Lamentavelmente, a cobertura que a jornalista Ana Dias Cordeiro tem feito das eleições angolanas ameaça constituir-se em excepção à regra. Veja-se, por exemplo, o modo como é noticiada a posição da missão de observadores da União Europeia: a jornalista encima o artigo noticioso com o título "Missão de Observação da EU opta por não declarar as legislativas 'livres e justas'", destacando os não ditos da chefe daquela missão, Luisa Morgantini, e omitindo que esta última considerou que, passo a citar, "as eleições foram transparentes". E que "as pessoas puderam votar em total liberdade e não vimos nenhum sinal de violência durante o processo". Dessa forma, a jornalista Ana Dias Cordeiro altera deliberadamente o sentido do comunicado dos observadores europeus, que embora não isento de críticas (mas como poderíamos esperar um imaculado processo eleitoral, num país que só há pouco mais de cinco anos conhece a paz?), faz apreciação positiva das eleições angolanas. Ana Dias Cordeiro empola as críticas ao processo, procurando escamotear ou diluir o que de positivo os observadores disseram. É, em suma, um convite ao logro.

Mais à frente, procura ensombrar os resultados com o espectro da abstenção, como se este fenómeno assaz disseminado nas nossas democracias fosse de leitura linear ou unidimensional, algo que qualquer manual de ciência política esclarecerá que não (com efeito, sugerir que os abstencionistas angolanos seriam simpatizantes da oposição é, no mínimo, extrapolação indevida).

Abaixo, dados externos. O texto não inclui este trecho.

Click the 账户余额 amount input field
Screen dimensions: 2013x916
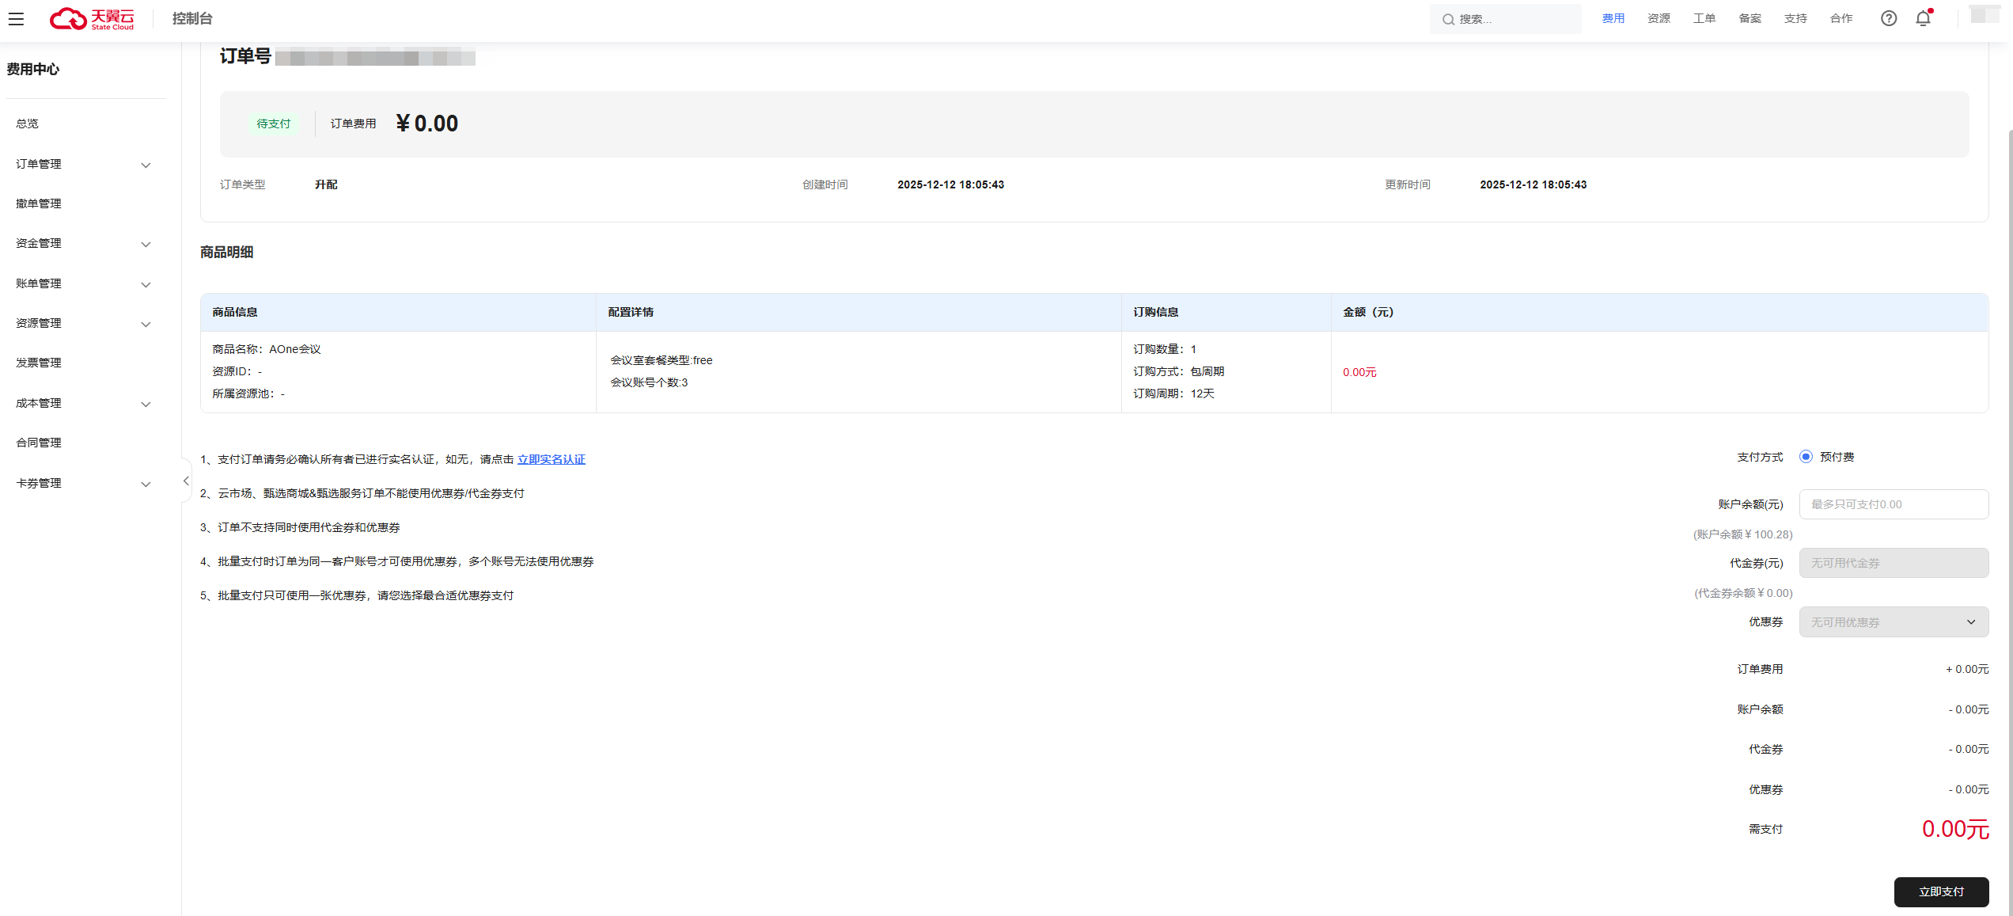click(1894, 504)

Sabemos que as autoridades angolanos não tiveram um comportamento decente com o PÚBLICO e outros órgãos de informação portugueses, mas isso não isenta os jornalistas destes periódicos do devere de imparcialidade e rigor no tratamento dos factos (no caso em apreço, a jornalista Ana Dias Cordeiro). Ou não há mundo (informativo) para além do jornalismo oficioso ao serviço dos poderes de Luanda e do alinhamento com as forças da oposição? A não ser que o PÚBLICO afirme, no seu estatuto editorial, o ponto de vista da oposição ao regime de Luanda. Seria, ao menos, uma clarificação.

Luís Marvão

Explicações da jornalista Ana Dias Cordeiro

O texto baseou-se essencialmente no relatório preliminar que a missão de observadores da União Europeia às eleições em Angola colocou no seu site, à hora da conferência de imprensa em Luanda para a sua divulgação, onde o PÚBLICO não esteve presente. Também foram ouvidos o “número dois” da missão, José António Gabriel Pérez, e um politólogo angolano, Nelson Pestana, ligado a um partido da oposição. Foi inquirida a possibilidade de Luisa Morgantini conceder uma entrevista telefónica. Mas, no momento em que o contacto foi feito, a chefe da missão não estava disponível. Nestas condições, foi uma opção não relatar a conferência de imprensa, a partir das agências, mas sim salientar o que de mais questionável continha o relatório.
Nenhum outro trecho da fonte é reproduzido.